A Pepe Peregil
Domingo, 29 de Enero de 2012 por La Chica Robot
Estamos prácticamente convencidos de que él no nos conocía. Pero eso es lo de menos. Nosotros sabíamos quién era él y habíamos decidido, casi sin planearlo, que su taberna jugara un papel importante en uno de nuestros ritos principales: la bienvenida a los nuevos miembros del grupo. Este fin de semana hemos conocido la triste noticia de que ha muerto Pepe Peregil.
Sólo hay que echar un vistazo a la prensa local para darse cuenta (quien no lo hubiera hecho ya) de lo importante que era (y seguramente seguirá siendo) para Sevilla. Nosotros no lo conocíamos personalmente más allá de pedirle cervezas y “jamón de mono” pero sí podemos hablar de los buenos momentos que hemos pasado en su taberna, Quitapesares.
La conocimos gracias a Basilio, un buen amigo, y desde entonces hemos querido dar allí la bienvenida a nuestros nuevos integrantes con un vaso (o varios) de vino de naranja. Ir a su bar era sinónimo de risas, de pasarlo bien, de energía a las tantas de la noche, y de escucharle cantar de forma improvisada, desde su barra, mientras todos los que allí estábamos esperábamos, con una sonrisa en los labios, para aplaudirle tan fuerte que nos dolieran las manos.
Nosotros lo hemos visto bromear con los seguidores de Héroes del Silencio, la noche que el grupo tocó en Sevilla tras muchos años de separación. Porque en su taberna cabía todo el mundo: extranjeros tocando la trompeta, seguidores de los toros y las sevillanas, de la Semana Santa e, incluso, de Bumburri (como llamaba él al líder del grupo zaragozano).
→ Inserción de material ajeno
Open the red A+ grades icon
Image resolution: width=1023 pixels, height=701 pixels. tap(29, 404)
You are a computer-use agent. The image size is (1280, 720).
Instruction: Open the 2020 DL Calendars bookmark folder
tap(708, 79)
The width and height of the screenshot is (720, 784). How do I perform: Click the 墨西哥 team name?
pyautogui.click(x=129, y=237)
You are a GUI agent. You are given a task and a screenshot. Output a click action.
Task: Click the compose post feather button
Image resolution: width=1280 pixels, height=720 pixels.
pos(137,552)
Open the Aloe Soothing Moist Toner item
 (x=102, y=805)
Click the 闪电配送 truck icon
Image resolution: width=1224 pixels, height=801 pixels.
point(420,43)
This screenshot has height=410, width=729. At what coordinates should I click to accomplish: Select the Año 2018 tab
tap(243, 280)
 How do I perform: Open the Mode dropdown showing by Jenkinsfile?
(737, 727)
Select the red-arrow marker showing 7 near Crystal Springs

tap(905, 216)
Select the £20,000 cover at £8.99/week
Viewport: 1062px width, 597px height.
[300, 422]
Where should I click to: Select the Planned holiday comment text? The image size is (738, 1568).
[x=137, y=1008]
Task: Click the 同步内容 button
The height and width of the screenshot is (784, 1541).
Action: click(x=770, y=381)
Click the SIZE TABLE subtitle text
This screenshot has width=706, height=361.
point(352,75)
Su sentido del humor también se deja ver en los múltiples carteles que tenía repartidos por su local. A modo de ejemplo, el cuadro que más o menos decía:
Si Dios, en su santa bondad,
borracho siempre nos tiene,
será porque nos conviene.
Hágase, pues, su voluntad.
Os dejamos algunos artículos sobre Pepe: los de José Joaquín León y Carlos Colón en Diario de Sevilla, y el de Antonio Delgado-Roig en El Correo de Andalucía.
Se nos ha ido Pepe Peregil. Descanse en paz.